When copying the data below, keep only the lines from the one with "Select radio button" through the one with "Task: Select the centered Rectangle tool", word for word, and skip the pictures.

## RECORDS FOR THE EXERCISE
***

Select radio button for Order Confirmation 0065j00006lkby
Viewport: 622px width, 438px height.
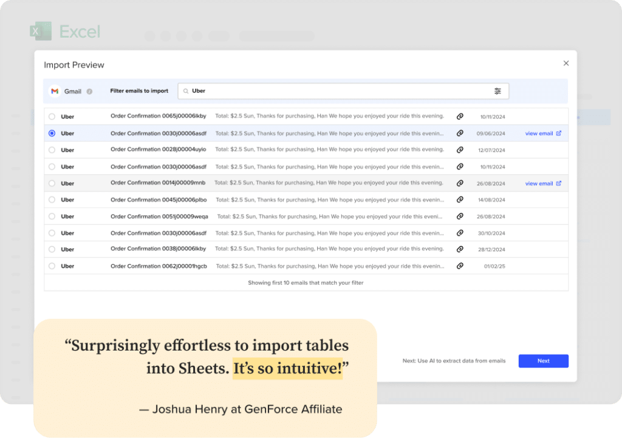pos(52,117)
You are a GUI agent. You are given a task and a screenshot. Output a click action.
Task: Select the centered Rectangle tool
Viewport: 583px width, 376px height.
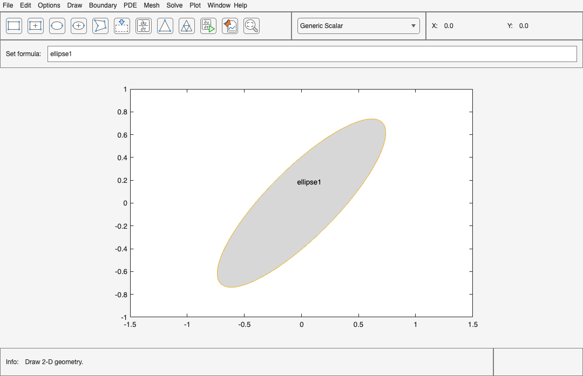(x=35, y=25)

***

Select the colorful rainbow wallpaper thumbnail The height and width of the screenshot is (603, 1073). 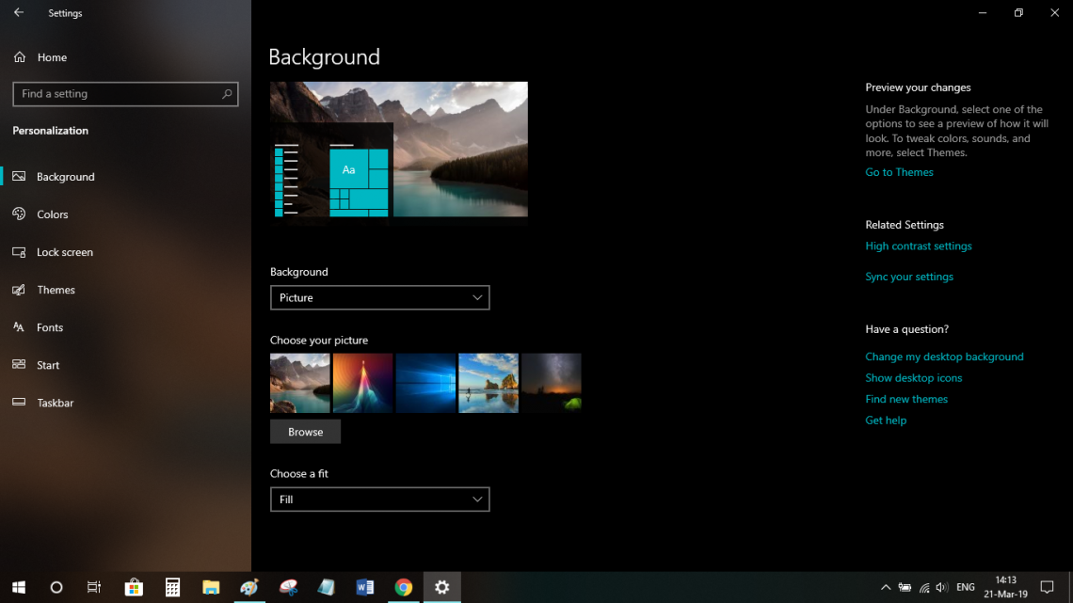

***

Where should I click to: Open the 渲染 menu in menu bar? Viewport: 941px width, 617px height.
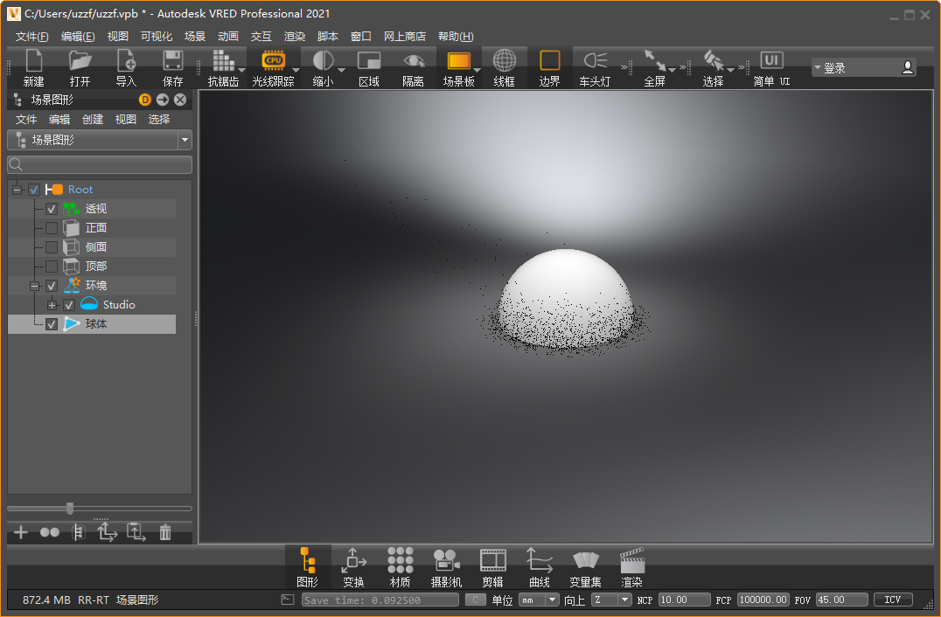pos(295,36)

***

## ANSWER SECTION
Select radio button for Order Confirmation 0065j00006lkby
Viewport: 622px width, 438px height.
pos(52,117)
You are a GUI agent. You are given a task and a screenshot. Output a click action.
Task: Select the centered Rectangle tool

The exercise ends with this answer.